Top of RECORDS SUPPLIED

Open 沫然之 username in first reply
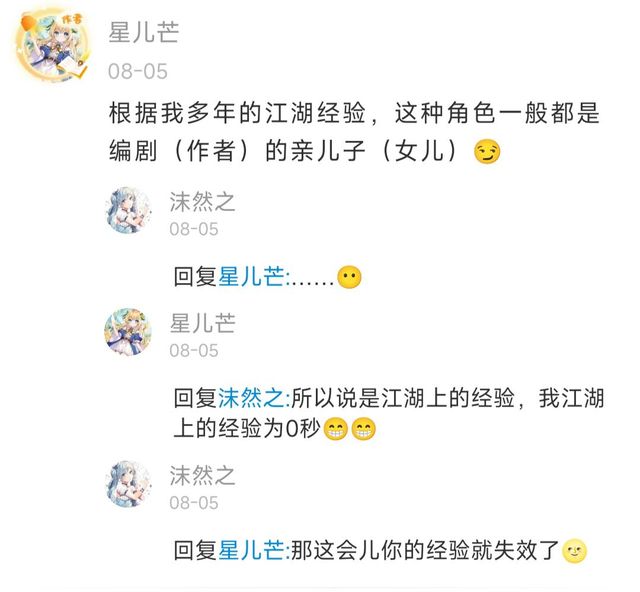 point(202,202)
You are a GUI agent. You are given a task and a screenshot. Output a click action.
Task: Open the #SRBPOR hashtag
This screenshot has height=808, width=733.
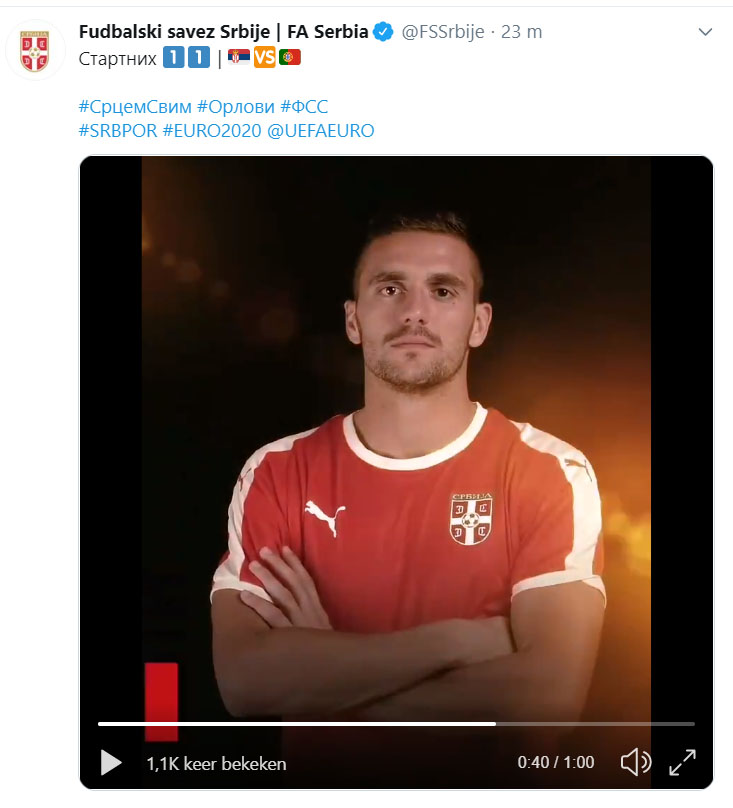click(118, 131)
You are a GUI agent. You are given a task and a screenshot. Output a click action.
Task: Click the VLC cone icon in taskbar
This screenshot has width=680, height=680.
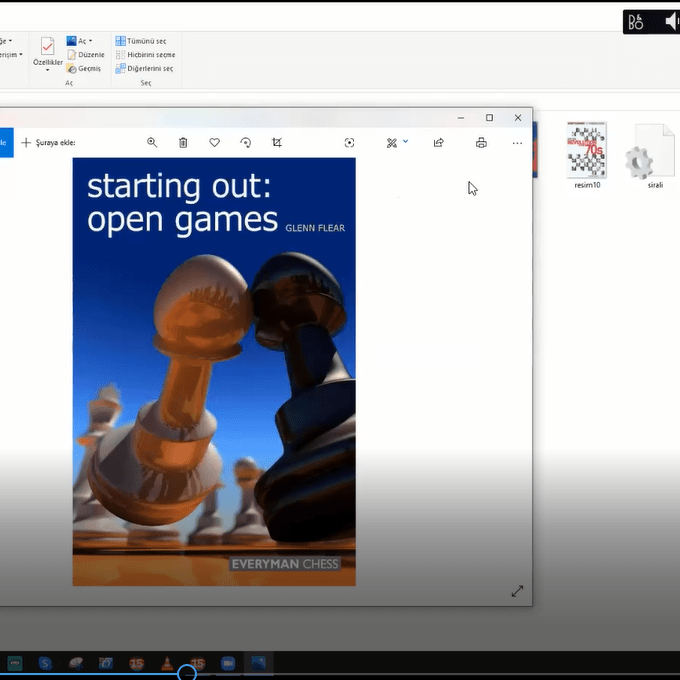[x=167, y=663]
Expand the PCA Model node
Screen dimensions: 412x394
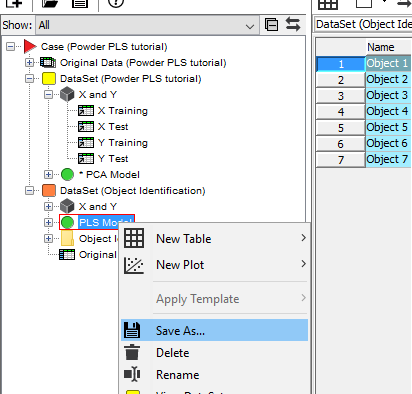click(x=48, y=174)
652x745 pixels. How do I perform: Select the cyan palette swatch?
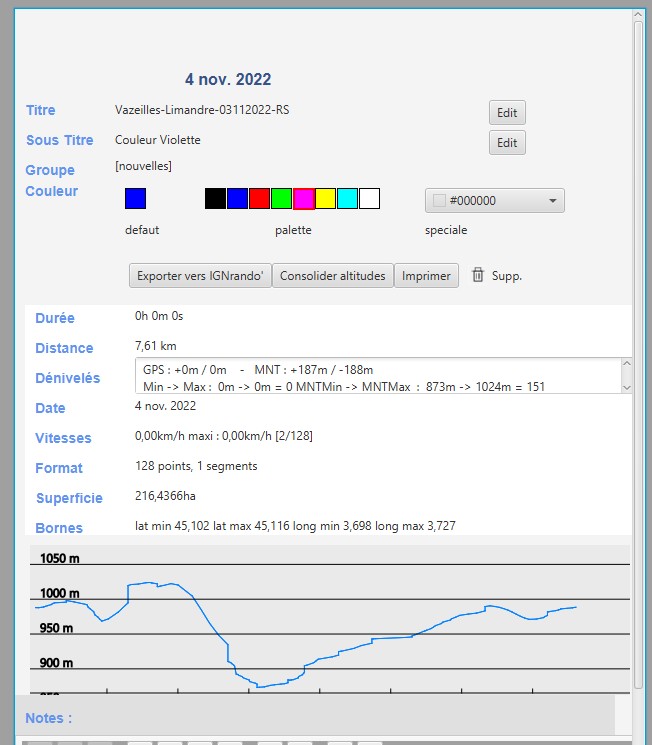pos(347,198)
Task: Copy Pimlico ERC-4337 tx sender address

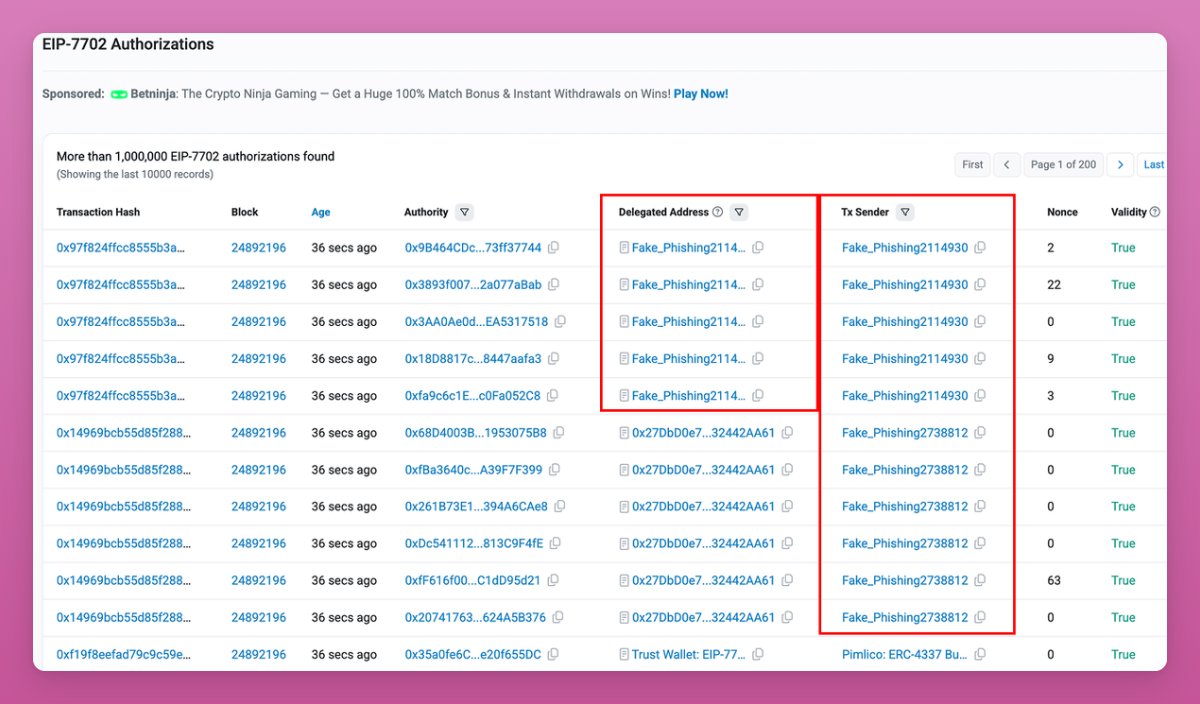Action: tap(980, 655)
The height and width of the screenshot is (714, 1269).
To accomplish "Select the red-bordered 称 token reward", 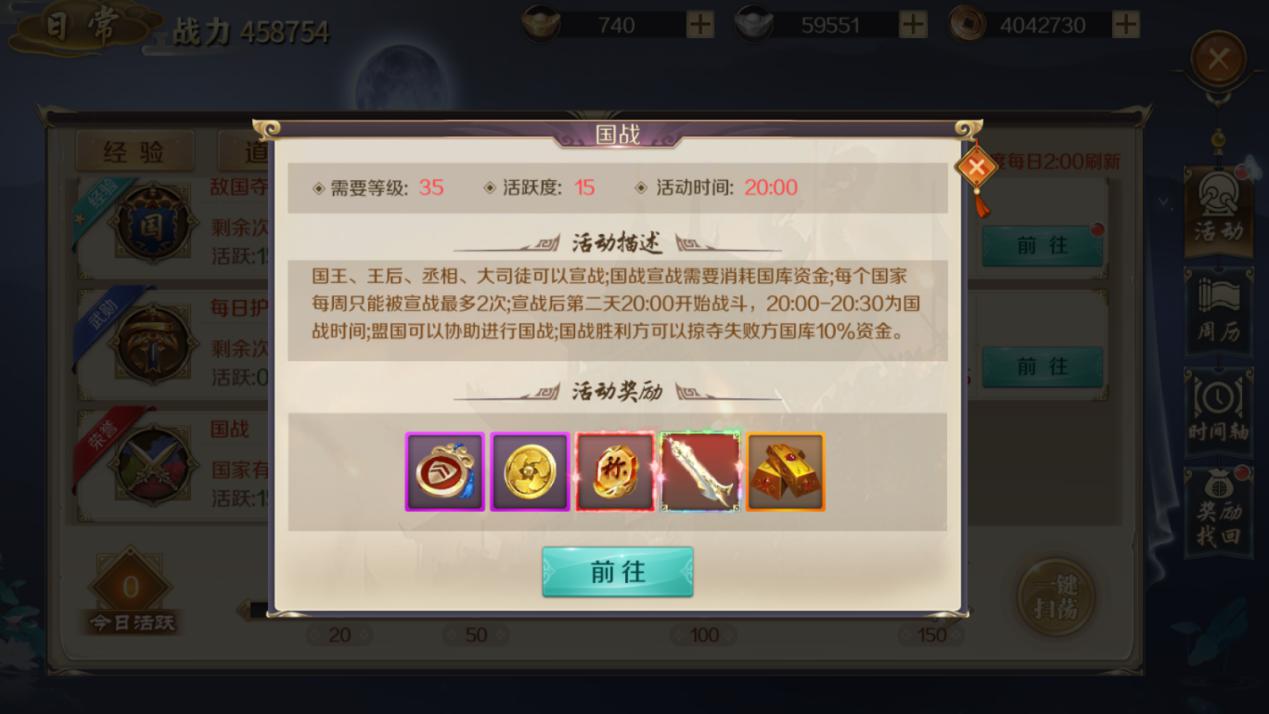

Bottom of RECORDS SUPPLIED

TASK PROMPT >>
The data should be printed again unchanged; leave its pictures out.

TASK OUTPUT >>
Open 沫然之 username in first reply
 point(202,202)
You are a GUI agent. You are given a task and a screenshot. Output a click action.
Task: Open the #SRBPOR hashtag
This screenshot has height=808, width=733.
click(118, 131)
You are a GUI agent. You are given a task and a screenshot. Output a click action.
Task: Click the VLC cone icon in taskbar
This screenshot has width=680, height=680.
[x=167, y=663]
Expand the PCA Model node
Screen dimensions: 412x394
click(x=48, y=174)
652x745 pixels. How do I perform: Select the cyan palette swatch?
pos(347,198)
Task: Copy Pimlico ERC-4337 tx sender address

Action: tap(980, 655)
The height and width of the screenshot is (714, 1269).
To accomplish "Select the red-bordered 称 token reward", 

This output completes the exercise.